▸ Assigned task: Print the data that follows exactly, leaving nothing out.

▸ Exercise inputs:
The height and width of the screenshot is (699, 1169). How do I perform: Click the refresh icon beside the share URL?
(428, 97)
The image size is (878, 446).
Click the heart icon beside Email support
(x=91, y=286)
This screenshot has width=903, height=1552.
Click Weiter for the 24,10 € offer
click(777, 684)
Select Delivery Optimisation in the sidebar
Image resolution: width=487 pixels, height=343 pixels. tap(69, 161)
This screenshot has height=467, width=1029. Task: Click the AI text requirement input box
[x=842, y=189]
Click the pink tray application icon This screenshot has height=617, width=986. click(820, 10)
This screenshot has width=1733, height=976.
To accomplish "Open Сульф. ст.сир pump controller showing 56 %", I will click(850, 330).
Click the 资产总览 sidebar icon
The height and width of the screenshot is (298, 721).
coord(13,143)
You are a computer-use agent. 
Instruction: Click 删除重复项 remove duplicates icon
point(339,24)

▸ Output for this task:
The height and width of the screenshot is (699, 1169). How do I perform: Click the refresh icon beside the share URL?
(428, 97)
The image size is (878, 446).
Click the heart icon beside Email support
(x=91, y=286)
This screenshot has width=903, height=1552.
Click Weiter for the 24,10 € offer
click(777, 684)
Select Delivery Optimisation in the sidebar
Image resolution: width=487 pixels, height=343 pixels. tap(69, 161)
This screenshot has height=467, width=1029. Task: Click the AI text requirement input box
[x=842, y=189]
Click the pink tray application icon This screenshot has height=617, width=986. click(820, 10)
This screenshot has width=1733, height=976.
To accomplish "Open Сульф. ст.сир pump controller showing 56 %", I will click(850, 330).
Click the 资产总览 sidebar icon
The height and width of the screenshot is (298, 721).
coord(13,143)
You are a computer-use agent. 
Instruction: Click 删除重复项 remove duplicates icon
point(339,24)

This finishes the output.